▶ **Sayfa metni**:
——————————
2 Şubat 2012 Perşembe

EKİN'DEN ALINAN İNTİKAMMMM:)))

Şimdi efendim resimlerde de görülen bu minik arkadaşımız EKİN aramıza 2010 -2011 eğitim öğretim yılında katılmış cadılıkları naz ve kaprisleriyle benim canım arkadaşlarımı okuldan ve hayattan bezdirmiş lakin benden hep çekinmiştir.Bu çekincelerinden dolayıda hep nesrinim canım seni çok seviyorum sen diğerleri gibi değilsin ,ne kadar özelsin  nağmeleriyle hayatıma dahil olmaya çalışmıştır.Tabi insan sarrafı olmayı bir türlü öğrenemeyen ben EKİN 'in bu nağmelerine biraz gönüllü olarak inanmışımdır.Ve EKİN 'le arkadaşlık etmek istemeyen arkadaşlarıma ama O'da bir can,O'da bir insan O'nu da  aramıza almalıyız diyerek arkadaş grubumuza yancı olarak dahil olmuştur.
——————————
▶ **Kelime ve öğe bulmaya dair kayıtlar**:
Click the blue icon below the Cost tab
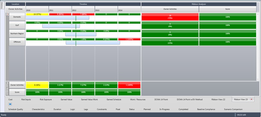This screenshot has width=261, height=117. [x=10, y=104]
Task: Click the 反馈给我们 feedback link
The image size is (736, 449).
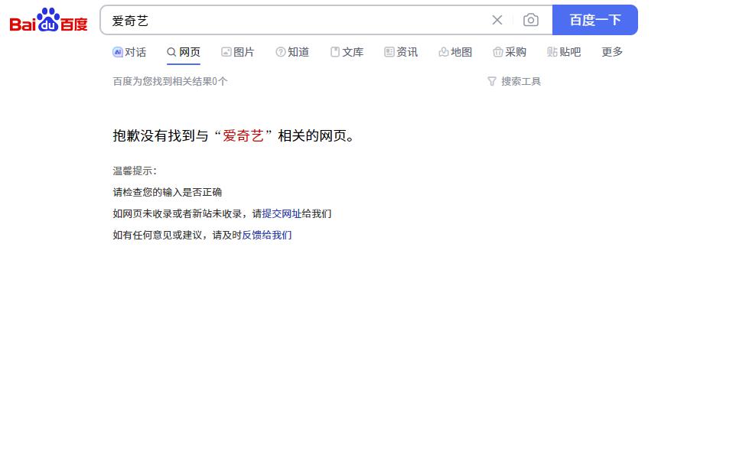Action: tap(267, 235)
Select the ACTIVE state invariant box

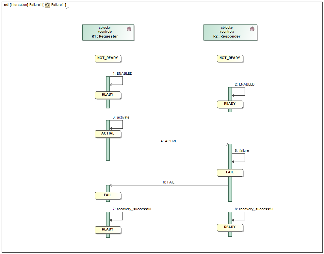(x=108, y=134)

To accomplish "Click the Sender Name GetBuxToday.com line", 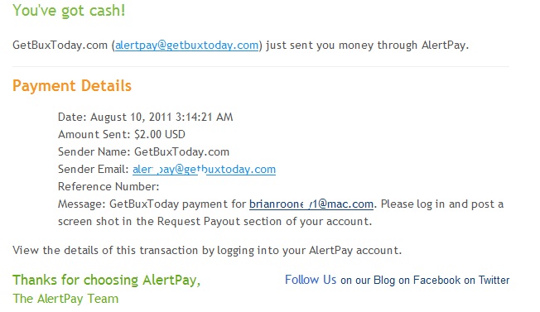I will pyautogui.click(x=143, y=151).
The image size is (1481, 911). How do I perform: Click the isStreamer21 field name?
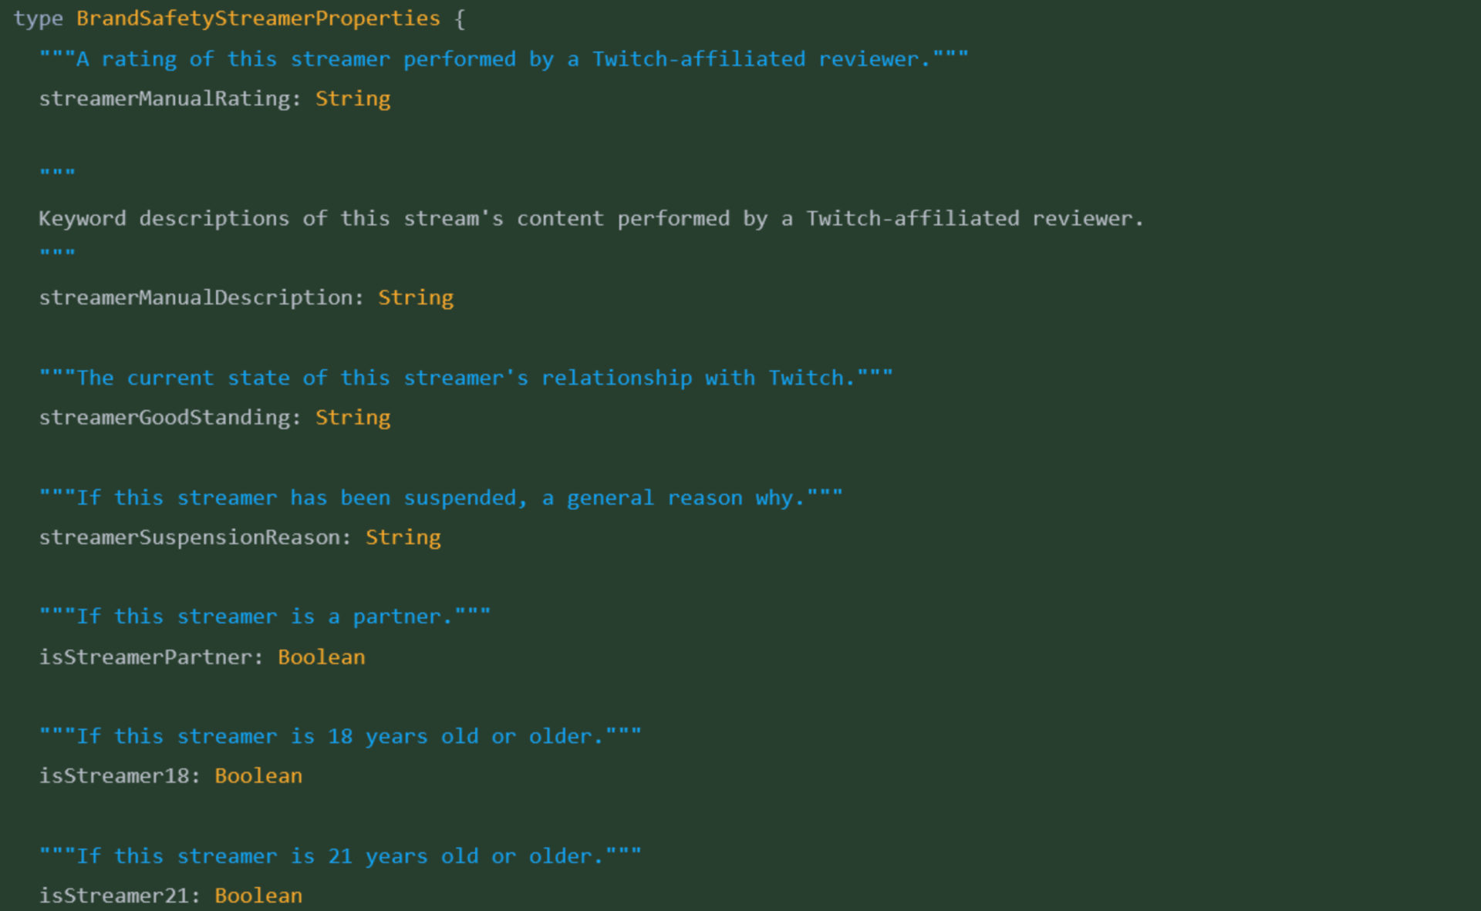pyautogui.click(x=114, y=896)
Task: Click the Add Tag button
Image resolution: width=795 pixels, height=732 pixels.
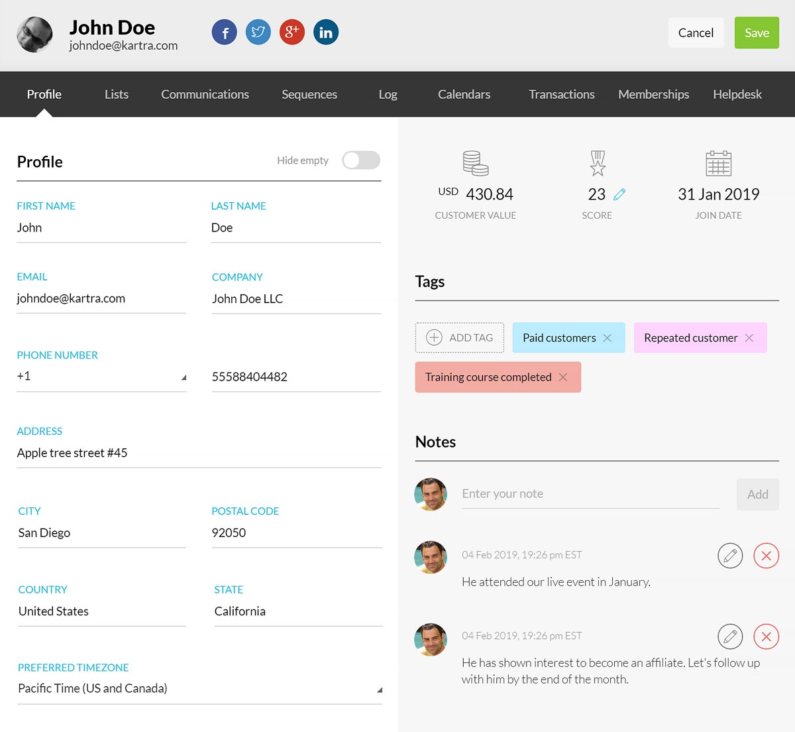Action: tap(460, 338)
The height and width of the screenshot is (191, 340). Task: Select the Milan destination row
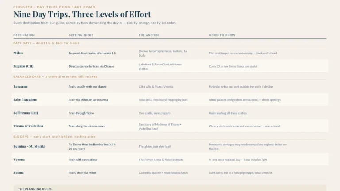pos(170,53)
——————————
▶ **Sorular ve görevler**:
1. Kayıtlarda "The height and" ifadesinin geçtiği satırdan kayıtların sonuna kadar uzanan satırları, iki uç da dahil olmak üzere, olduğu gibi yinele. Resimleri yanıta ekleme.
2. Ekin'in arkadaş grubuna katılışını anlatan yazıyı kaldığı yerden devam ettir.

▶ **Nihai yanıtlar**:
1.
The height and width of the screenshot is (191, 340). Task: Select the Milan destination row
pos(170,53)

2.
iyi günlerimizde !!!!!!

kendisi yancı olduğu için resimde de yan tarafta oturmaktadır.
Sonrasında yancı arkadaşımız EKİN (bu yazıyı okurken yancı nedemek yaaa dediğini duyuyorum ekintoş , bkz:okey masasında yanda oturan kimse) ANKARA 'ya taşınmış bu arada benim canım arkadaşım Serabı'da evine davet etmiştir.Benim zaten işim vardı çağırsada gidemezdim.:))))))Banada Serap 'la içtikleri kahve çayların resimlerini nispet olsun diye yollamıştır.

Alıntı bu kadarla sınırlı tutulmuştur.